As long as nasal passages aren’t blocked, pressure equilibrium is maintained between
environment & lungs
Inspiration- act of taking air into lungs
When atmospheric pressure is higher than lung pressure, air is pushed into lungs
Diaphragm/intercostals muscles contract to enlarge the thoracic cavity around lungs (both
top to bottom & front to back); larger volume means less pressure in lungs & so air
flows into lungs to equalize pressure; these muscles are stimulated by
phrenic/intercostals nerves; diaphragm moves about 15 mm down
The inward movement of air does not inflate lungs like a balloon but rather the expansion of
the lungs causes the air to rush in
Those who take voice lessons sing with hand at base of rib cage to be sure that they fully
expand (open up) their lungs
Expiration- act of expelling air from lungs
When atmospheric pressure is lower than lung pressure, air leaves the lungs
Diaphragm/intercostals muscles relax, size of thoracic cavity decreases all the way around so
air pressure inside is greater than outside & air flows out of lungs to equalize pressure
How much air are you moving?
Total lung capacity- 5-6 L (volume that both lungs hold)

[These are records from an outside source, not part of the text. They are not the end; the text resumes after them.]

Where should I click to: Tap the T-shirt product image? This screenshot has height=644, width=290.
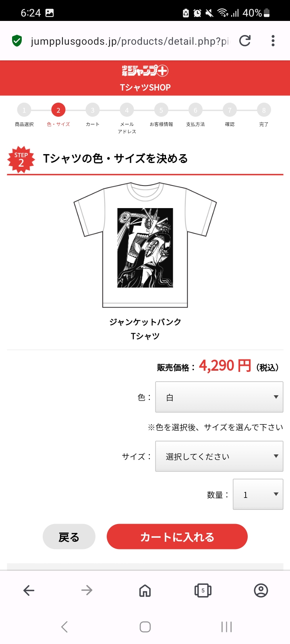(x=145, y=245)
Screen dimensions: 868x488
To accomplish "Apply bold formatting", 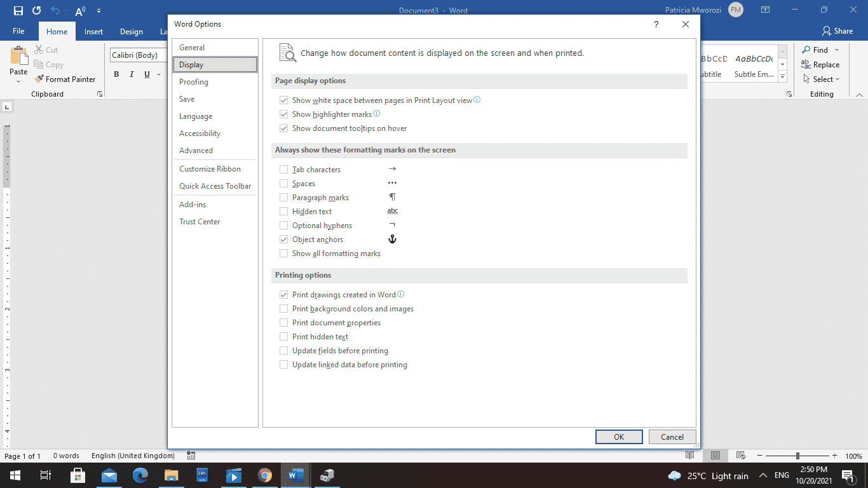I will tap(116, 74).
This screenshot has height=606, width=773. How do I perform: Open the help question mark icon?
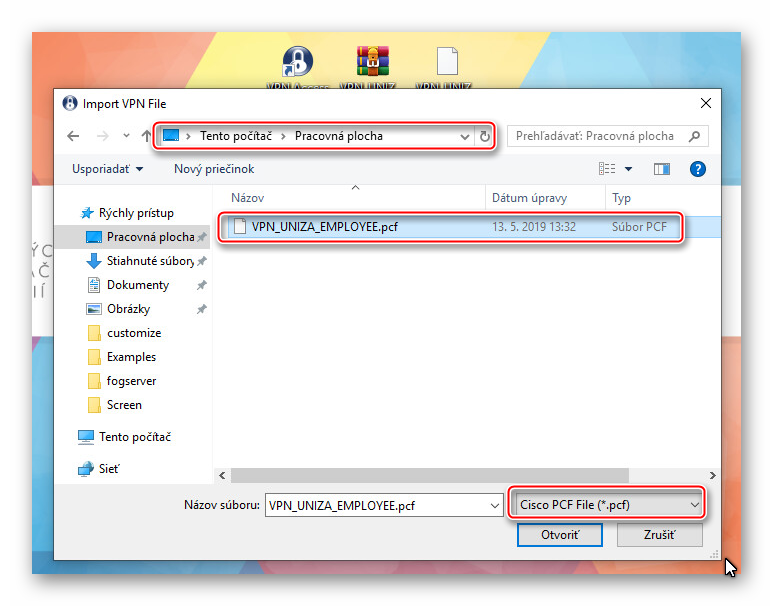tap(698, 169)
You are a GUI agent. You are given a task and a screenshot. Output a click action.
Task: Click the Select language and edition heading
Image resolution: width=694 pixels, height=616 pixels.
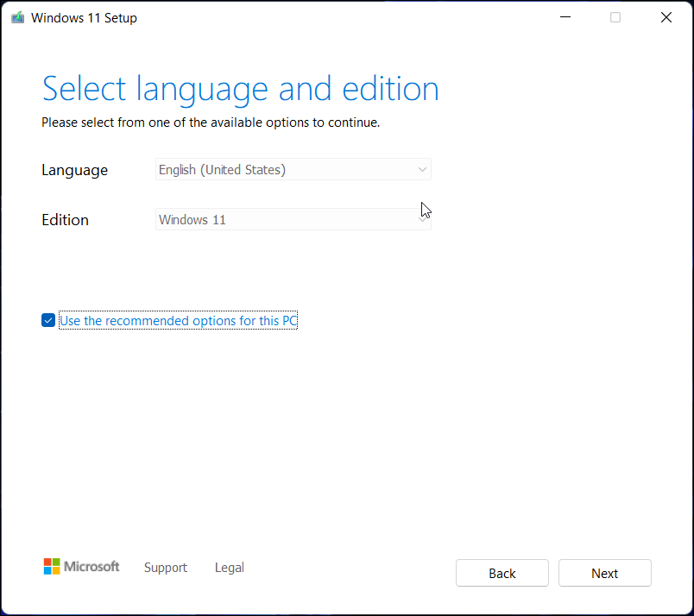[240, 88]
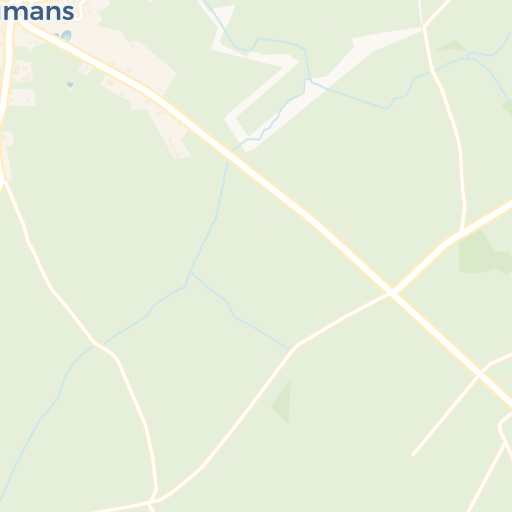Click the dead-end tip of the short road
The height and width of the screenshot is (512, 512).
point(413,455)
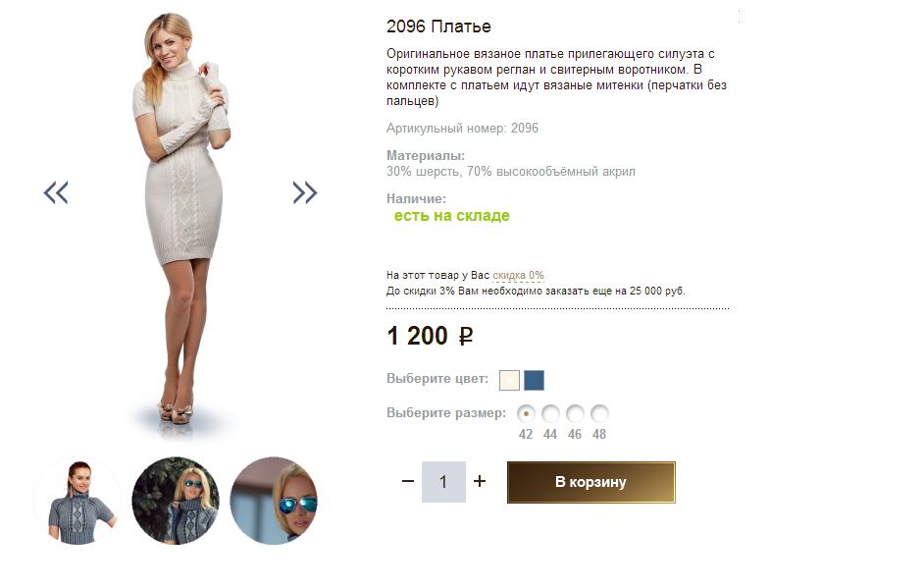Click the quantity input field

point(443,482)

Tidal volume- volume of air moved in/out of respiratory passage during normal breathing
About 0.5 L
Inspiratory reserve volume- volume of air that can be inhaled by deepest possible inspiration
in excess of tidal; above tidal volume
About 3 L
Expiratory reserve volume- volume of air that can be exhaled by deepest possible expiration
in excess of tidal
About 1.2 L
Vital capacity- volume of air that can be exhaled by deepest possible expiration after deepest
possible inspiration; inhale/exhale with greatest possible effort
Residual air- amount of air remaining in lungs after deepest possible expiration
About 1.2 L
Eliminated only by collapse of lung
Minimal air- air remaining in lungs after lungs have collapsed
Blood gases
Diffusion of gases occurs from area of high concentration to area of low concentration
A difference in the amount of oxygen present in alveoli & the amount of oxygen present in
blood of pulmonary vessel causes oxygen to diffuse from alveoli to blood (concentration
gradient of gases)
Oxygen is carried by RBC as well as blood plasma- each hemoglobin molecule can carry 8 oxygen
atoms
At the body tissues there is again a difference in the amount of oxygen present there as
compared to the bloodstream so oxygen diffuses into the tissues
Carbon dioxide diffuses from tissue cells into bloodstream
In blood, carbon dioxide
7% stays in gaseous form & dissolves in plasma
20% binds to the hemoglobin to be carried
73% is carried in blood in form of bicarbonate ions in plasma
At lungs, carbon dioxide diffuses from the blood into the alveoli
People breathe at rate of 16-24 cycles/min but it can be altered voluntarily
Breathing is controlled by nerves (phrenic/intercostals) as well as chemically
Respiratory musculature is stimulated by nerves regulated by respiratory centers in brain stem
In medulla oblongata are inspiratory/expiratory centers that stimulate the phrenic/intercostals
nerves; rhythmicity center helps to control breathing
Cyclical activity of inspiratory center is all that is needed to sustain resting breathing
(most of the lung volume changes now attributed to movements of diaphragm)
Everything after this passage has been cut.